What is being asked → Reproduce every record below, character by character.
- - -
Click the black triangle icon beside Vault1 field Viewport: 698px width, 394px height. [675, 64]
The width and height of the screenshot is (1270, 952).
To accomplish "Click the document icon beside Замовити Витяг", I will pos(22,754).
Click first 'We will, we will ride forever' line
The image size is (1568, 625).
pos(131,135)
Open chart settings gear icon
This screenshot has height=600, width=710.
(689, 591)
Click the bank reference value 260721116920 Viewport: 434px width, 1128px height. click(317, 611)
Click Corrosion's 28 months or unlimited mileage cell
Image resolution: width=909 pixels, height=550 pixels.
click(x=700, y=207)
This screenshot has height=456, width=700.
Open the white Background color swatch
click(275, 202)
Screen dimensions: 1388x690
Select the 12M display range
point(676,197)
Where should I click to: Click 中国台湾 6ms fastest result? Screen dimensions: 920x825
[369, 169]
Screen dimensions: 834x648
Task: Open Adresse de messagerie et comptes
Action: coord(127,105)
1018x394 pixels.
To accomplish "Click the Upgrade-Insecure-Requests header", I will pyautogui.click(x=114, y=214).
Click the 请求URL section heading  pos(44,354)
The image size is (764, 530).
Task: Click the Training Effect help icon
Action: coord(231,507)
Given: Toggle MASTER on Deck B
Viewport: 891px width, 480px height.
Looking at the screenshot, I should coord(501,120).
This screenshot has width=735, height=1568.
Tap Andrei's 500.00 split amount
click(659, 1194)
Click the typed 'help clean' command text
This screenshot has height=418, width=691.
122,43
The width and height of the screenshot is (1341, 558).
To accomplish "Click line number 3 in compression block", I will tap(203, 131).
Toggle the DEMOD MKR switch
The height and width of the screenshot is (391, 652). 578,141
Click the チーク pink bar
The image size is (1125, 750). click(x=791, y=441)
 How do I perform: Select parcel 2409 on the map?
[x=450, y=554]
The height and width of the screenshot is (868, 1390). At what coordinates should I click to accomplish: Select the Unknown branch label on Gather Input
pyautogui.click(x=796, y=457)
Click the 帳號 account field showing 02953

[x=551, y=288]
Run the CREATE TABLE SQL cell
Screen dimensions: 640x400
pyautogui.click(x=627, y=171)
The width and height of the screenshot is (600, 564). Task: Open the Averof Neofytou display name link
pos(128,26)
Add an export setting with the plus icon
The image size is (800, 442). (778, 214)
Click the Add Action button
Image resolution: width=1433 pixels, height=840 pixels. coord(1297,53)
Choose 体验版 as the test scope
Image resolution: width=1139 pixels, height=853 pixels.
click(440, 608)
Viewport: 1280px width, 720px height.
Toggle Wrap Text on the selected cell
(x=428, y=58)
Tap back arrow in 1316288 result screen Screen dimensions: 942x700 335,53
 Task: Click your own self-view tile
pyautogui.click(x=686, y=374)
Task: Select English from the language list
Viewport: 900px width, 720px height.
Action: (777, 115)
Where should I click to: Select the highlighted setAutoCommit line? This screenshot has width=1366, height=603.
- - -
Completed exercise →
Click the black triangle icon beside Vault1 field Viewport: 698px width, 394px height. [675, 64]
The width and height of the screenshot is (1270, 952).
To accomplish "Click the document icon beside Замовити Витяг", I will pos(22,754).
Click first 'We will, we will ride forever' line
The image size is (1568, 625).
pos(131,135)
Open chart settings gear icon
This screenshot has height=600, width=710.
(689, 591)
Click the bank reference value 260721116920 Viewport: 434px width, 1128px height. click(317, 611)
Click Corrosion's 28 months or unlimited mileage cell
Image resolution: width=909 pixels, height=550 pixels.
click(x=700, y=207)
This screenshot has height=456, width=700.
Open the white Background color swatch
click(275, 202)
Screen dimensions: 1388x690
Select the 12M display range
point(676,197)
Where should I click to: Click 中国台湾 6ms fastest result? Screen dimensions: 920x825
[369, 169]
Screen dimensions: 834x648
Task: Open Adresse de messagerie et comptes
Action: coord(127,105)
1018x394 pixels.
To accomplish "Click the Upgrade-Insecure-Requests header", I will pyautogui.click(x=114, y=214).
Click the 请求URL section heading  pos(44,354)
The image size is (764, 530).
Task: Click the Training Effect help icon
Action: coord(231,507)
Given: Toggle MASTER on Deck B
Viewport: 891px width, 480px height.
Looking at the screenshot, I should coord(501,120).
This screenshot has width=735, height=1568.
Tap Andrei's 500.00 split amount
click(659, 1194)
Click the typed 'help clean' command text
This screenshot has height=418, width=691.
122,43
The width and height of the screenshot is (1341, 558).
To accomplish "Click line number 3 in compression block", I will tap(203, 131).
Toggle the DEMOD MKR switch
The height and width of the screenshot is (391, 652). 578,141
Click the チーク pink bar
The image size is (1125, 750). click(x=791, y=441)
 How do I perform: Select parcel 2409 on the map?
[x=450, y=554]
The height and width of the screenshot is (868, 1390). At what coordinates should I click to accomplish: Select the Unknown branch label on Gather Input
pyautogui.click(x=796, y=457)
Click the 帳號 account field showing 02953

[x=551, y=288]
Run the CREATE TABLE SQL cell
Screen dimensions: 640x400
pyautogui.click(x=627, y=171)
The width and height of the screenshot is (600, 564). Task: Open the Averof Neofytou display name link
pos(128,26)
Add an export setting with the plus icon
The image size is (800, 442). (778, 214)
Click the Add Action button
Image resolution: width=1433 pixels, height=840 pixels. coord(1297,53)
Choose 体验版 as the test scope
Image resolution: width=1139 pixels, height=853 pixels.
click(440, 608)
Viewport: 1280px width, 720px height.
Toggle Wrap Text on the selected cell
(x=428, y=58)
Tap back arrow in 1316288 result screen Screen dimensions: 942x700 335,53
 Task: Click your own self-view tile
pyautogui.click(x=686, y=374)
Task: Select English from the language list
Viewport: 900px width, 720px height.
Action: (777, 115)
Where should I click to: Select the highlighted setAutoCommit line? This screenshot has width=1366, height=603.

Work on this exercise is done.